Dangote to own 50,000 cows, produce 500m litres of milk with $800m dairy investment

Dangote Group, principally owned by Africa’s richest man, Aliko Dangote plans to invest $3.8 billion in sugar and rice and $800 million in dairy production in the next three years.

The investment will facilitate the ownership of fifty thousand cows that can enable the production of 500 million litres of milk per year.

According to World Health Organisation (WHO) estimates, Nigeria needs about 1.5 billion litres of milk annually.

US department of agriculture also puts Nigeria’s “insufficient” milk import at $225 million per year, stating that the country’s dairy market has a potential in excess of $3 billion.

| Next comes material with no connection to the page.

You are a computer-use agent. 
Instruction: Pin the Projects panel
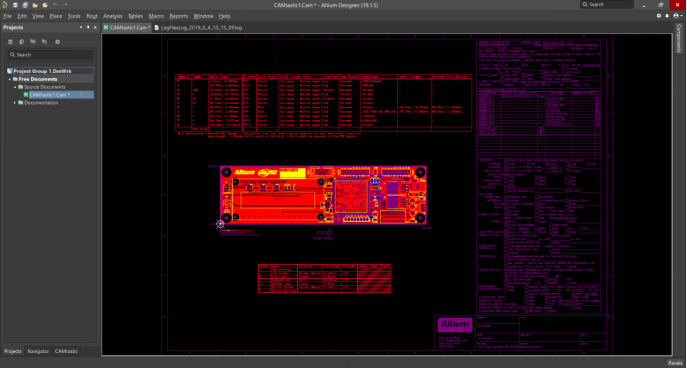(88, 27)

With Dangote’s drive, the group will produce a third of the country’s ideal demand and nearly all of its current import.

According to Bloomberg, the company seeks to expand and deal with a shortage of dollars needed to import raw materials.

The conglomerate plans to increase its production of sugar to 1.5 million metric tonnes a year by 2020 from 100,000 tons now and is seeking to add 1 million tonnes of rice.

In an interview on Tuesday, Edwin Devakumar, executive director at Dangote Group, said lack of foreign exchange means companies need to invest in local agriculture to help meet demand for food from Nigeria’s population of more than 180 million.

“All raw sugar has to be imported today, same thing for flour milling,” Bloomberg quoted Devakumar to have said.

Dangote, whose cement unit is Nigeria’s biggest listed company, has been investing in agriculture as the Nigerian government seeks to diversify away from oil, which accounts for 90 percent of the nation’s export earnings and the bulk of revenue.

Dangote plans to cultivate 350,000 hectares (864,850 acres) of land for sugar cane and add 200,000 hectares for rice, according to Devakumar.

The company has ordered five plants for sugar milling and 10 for rice from Switzerland to be located in the north of the country, he said.